Kekalahan itu membuat Dempsey mulai berpikir untuk berhenti bertinju. Tapi ia sempat naik ring lagi pada 21 Juli 1927. Jack Sharkey, lawannya kala itu, jadi tumbal kemenangan terakhir Dempsey. Pada tanding ulang tanggal 22 September, Dempsey kalah. Kekalahan ini membuatnya benar-benar pensiun dari tinju profesional.

Setelah pensiun, Dempsey sebenarnya punya banyak waktu untuk mencoba peruntungan di luar ring. Tapi, hampir satu dekade penuh ia memilih untuk menyibukkan diri dengan berkeliling AS dan tampil dalam berbagai pertandingan ekshibisi.
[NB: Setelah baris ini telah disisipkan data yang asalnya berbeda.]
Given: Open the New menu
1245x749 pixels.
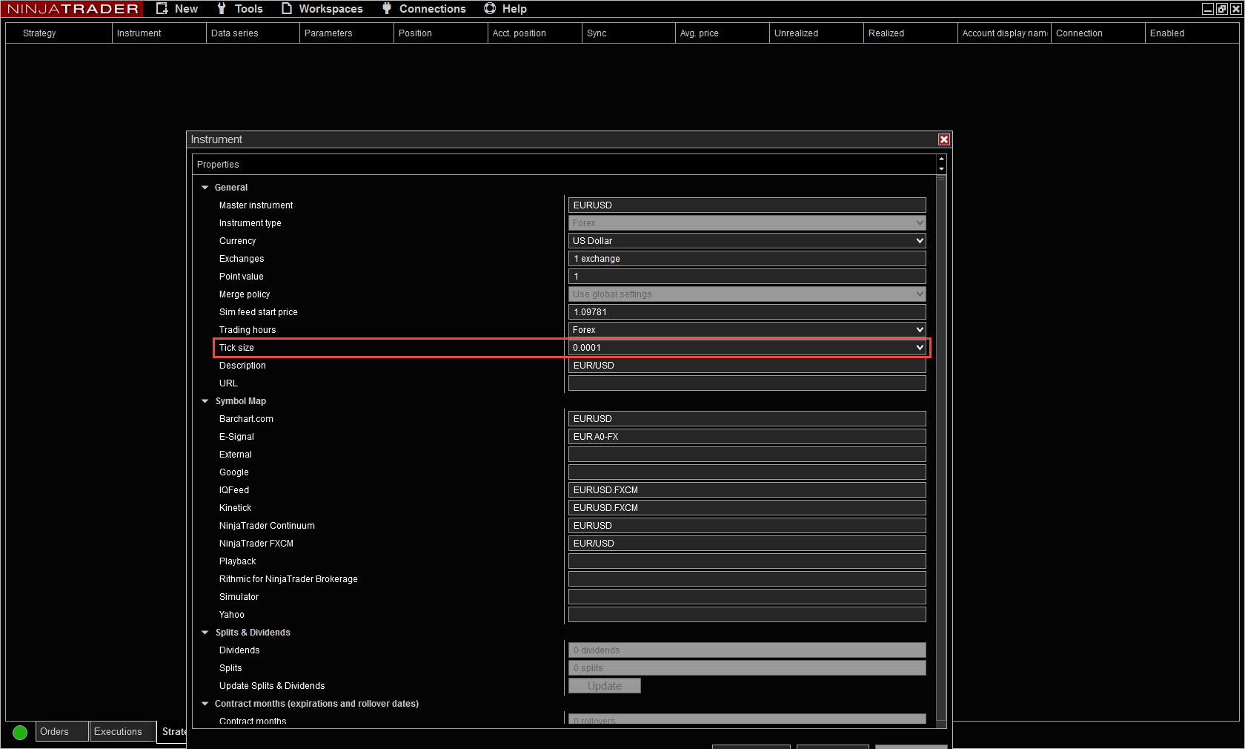Looking at the screenshot, I should 178,9.
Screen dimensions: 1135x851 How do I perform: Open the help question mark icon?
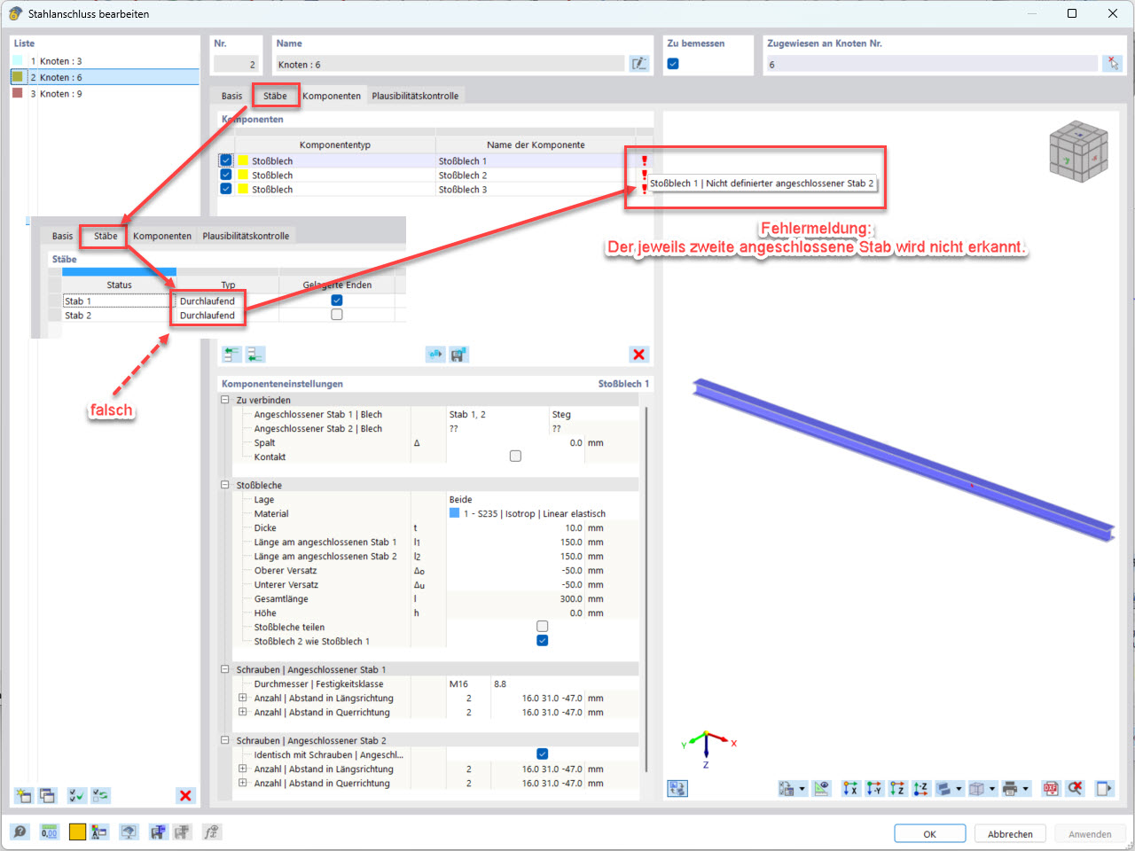[20, 831]
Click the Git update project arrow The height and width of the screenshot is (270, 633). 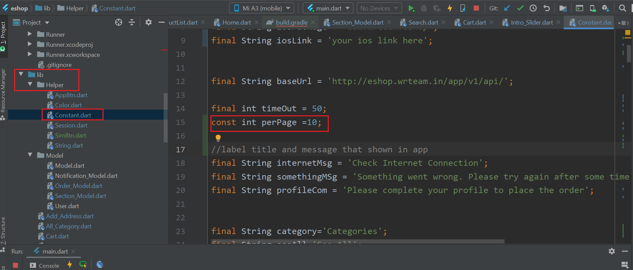(x=507, y=8)
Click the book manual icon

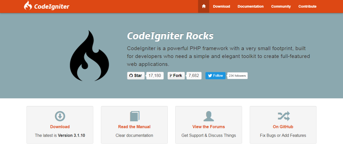(134, 116)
Maklum, dari tur ekshibisi semacam itu pemasukan uangnya mengalir deras. Ia bahkan sempat tampil lagi dalam sebuah film produksi MGM pada 1933 dan berperan sebagai wasit tinju.

Pada 1935 ia mulai membuka restoran di New York dengan menempati sebuah bangunan tiga lantai di seberang Madison Square Garden, tempat beberapa pertandingannya digelar. Setelah membuka restoran, hingga bertahun-tahun berikutnya, ia ramah menyapa para pengunjung sambil berpose bersama. Tahun 1947, Dempsey memindahkan lokasi restoran ke lantai dasar gedung Brill di Broadway. Menu makanan ditambah, pengunjung bisa menikmati beragam hidangan laut, steak, hingga kue-kue pencuci mulut.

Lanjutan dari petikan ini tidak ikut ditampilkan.